“Enjoy this recipe with good friends and a glass of medium white wine.”
Xanthe Clay
Carrot and parsnip hash
Serves 2 hungry people
A slow cooked veg delight that is excellent reheated for breakfast if you have any left over. I like to use the drippings from the week-before’s roast – beef, lamb, pork or chicken, they really do improve the flavour – but oil works fine too.
It saves time and trouble to cook extra veg, so there is enough to make a soothing soup for supper too. It uses all the vegetable water as stock, so nothing is wasted. If you like the idea, just double the quantity of carrot, potato and parsnip, and prepare and boil them all together. Divide the mixture in two and keep half in the fridge, along with the cooking water, until you want to make the soup – the recipe is below.
Ingredients
- 200g carrots
- 1 baking potato (weight around 250g)
- 100g parsnips
- 1 red onion
- 1 small clove of garlic
- 2 bay leaves (fresh, ideally)
- 2tbsp dripping or oil
Preparation
Cut the carrots, parsnips and potatoes in 1cm cubes – no need to peel them.
Peel and slice the red onion.
Cooking
Heat 1tbsp dripping or oil in a small non-stick frying pan (one around 18-20cm across the base) and add the onion. Cook until tender and golden. Crush in the garlic and cook for a minute more.
Meanwhile, bring 1l of water to the boil with 1/2tsp salt in a large pan. Add the veg and bay leaves and bring back to the boil. Boil for 7-10 minutes until the potatoes are tender.
Drain, keeping the cooking water for the soup below if you are making it. Let the veg dry in the colander for a few minutes. Add the veg to the onion pan and cook over a low heat, stirring occasionally, for half an hour or so, until the veg is beginning to crust with brown. Taste and season with salt and pepper. **
Press the veg down very firmly so it forms a round cake in the frying pan. I find it helps to lay a sheet of non-stick baking parchment over the top and then tamp down the mix with a smaller, flat bottomed pan.
Turn the heat down very low and leave the hash to mutter gently for 20minutes or so, until golden underneath. Slide on to a plate. Add some more dripping or oil to the pan, heat, then invert the hash back into the pan.
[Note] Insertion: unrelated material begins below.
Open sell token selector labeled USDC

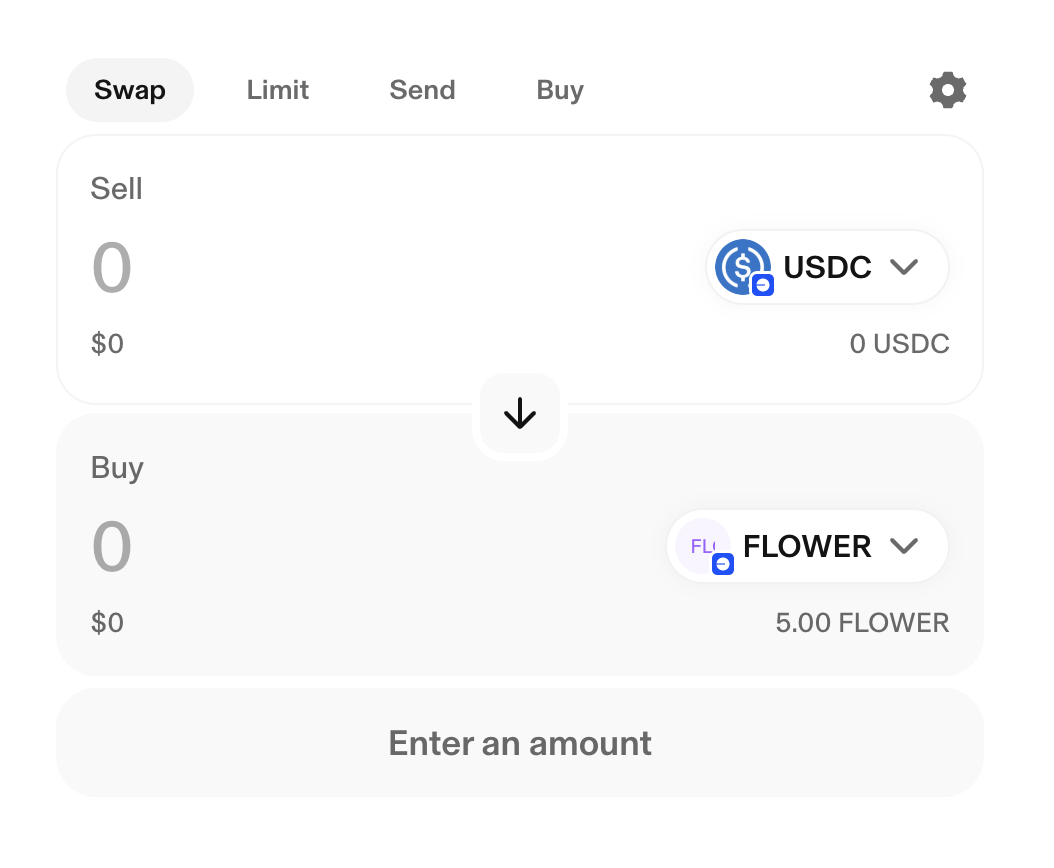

Press down again, and cook for another 20 minutes or until nicely golden and crusted.
Serve with poached eggs and steamed spring cabbage or broccoli.
** if your frying pan is not as non-stick as it might be, then at this point scrape the mixture into a bowl. Then put a circle of non-stick parchment, and a dab of oil or dripping, in the bottom of the frying pan. Heat until the fat melts, then tip the veg back in the pan and continue as above. It won’t burn, and the hash will turn out beautifully.
TIP: with any slow cooked dish like this, every now and then twitch the handle of the pan to shift the position slightly. Even the best pan won’t spread the heat completely evenly, so this way you’ll avoid hot spots, and so burnt patches forming.